Hoy, muy pocos recuerdan a Meredith.
Otra propuesta de Orwell: los libros que suelen subsistir son aquellos que, aunque carecen de toda pretensión literaria, siguen siendo muy legibles o devorables. Uno de ellos, que acabo de comprar exclusivamente por recomendación de Orwell, es We, the Accused, de Ernest Raymond, que ha resucitado en fama, y ha tenido varias ediciones tras la crítica del autor inglés.

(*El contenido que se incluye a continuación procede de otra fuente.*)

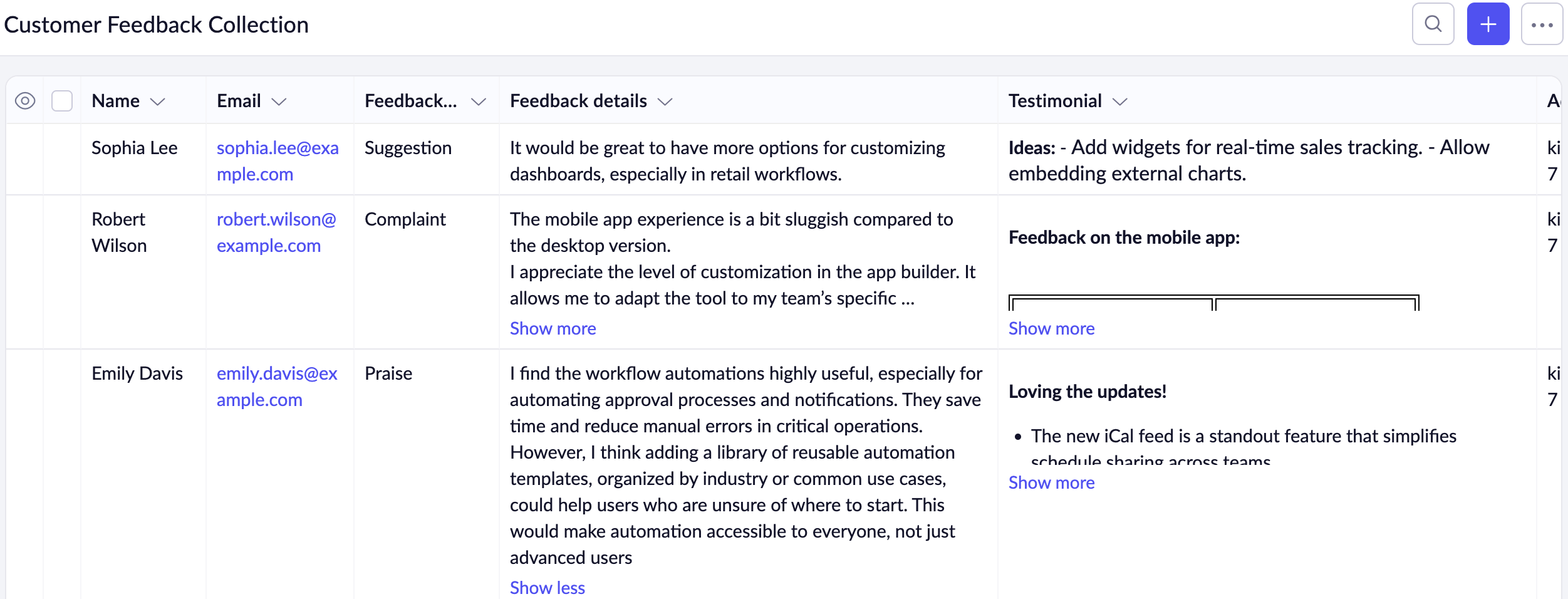Image resolution: width=1568 pixels, height=599 pixels.
Task: Collapse Emily Davis's feedback with Show less
Action: tap(547, 588)
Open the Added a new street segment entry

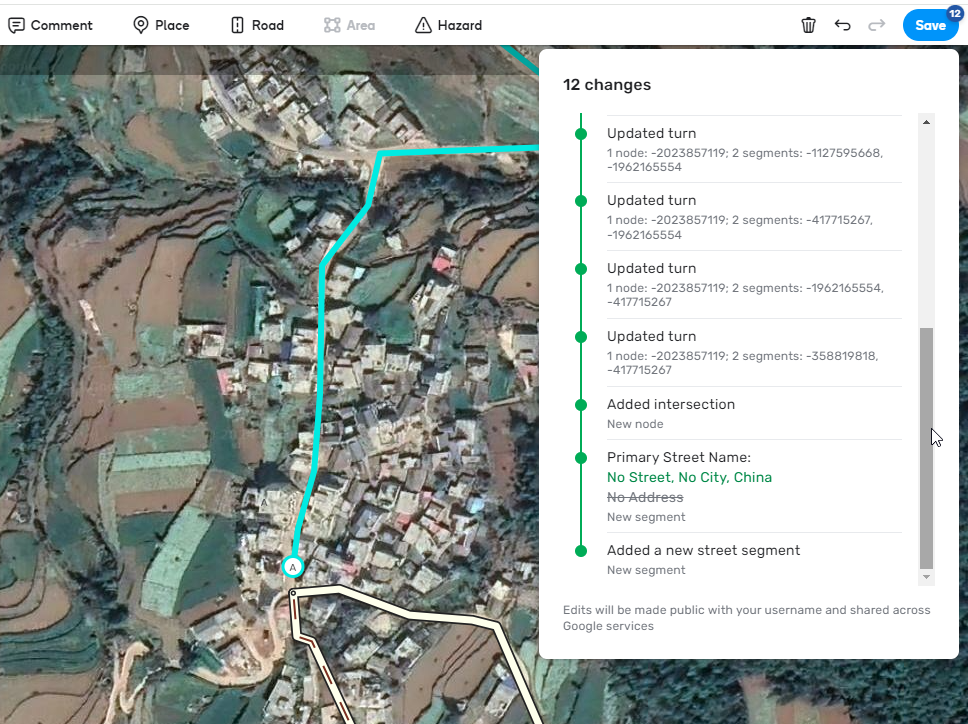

¿Cuáles son las razones de la segunda vida de We, the Accused? Se trata, dice Orwell, de “la historia de un homicidio, peculiarmente sórdida y convincente”. Una de sus virtudes es que el autor “no desprecia a sus personajes por su patética vulgaridad”. Al igual que Una tragedia americana de Theodore Dreiser, añade el crítico, la novela hasta prospera por la manera en que fue escrita. “Los detalles se suman a los detalles, sin selección alguna”. En el proceso, “se registra el efecto de una crueldad terrible, demoledora, construida con lentitud”.
Una de las conclusiones del texto de Orwell: las grandes novelas se escriben con el corazón, no con el cerebro. El gran narrador siempre parece más preocupado con la tragedia de sus personajes, que con la amabilidad de los críticos.
Dice Orwell: “Existe una indefinible cualidad, una especie de vitamina literaria” en las grandes novelas, que falta en otras, escritas quizás con más calidad, pero desnutridas de emociones. Y Orwell rubrica su afirmación, con esta espléndida frase: “Hay poemas más bellos en las canciones de los teatros de variedades, que tres cuartas partes de los poemas que meten en las antologías”.
Y en ese sentido, señalaba el escritor, existe algo en La cabaña del Tío Tom, “que sobrevivirá a las obras completas de Virginia Woolf o de George Moore”.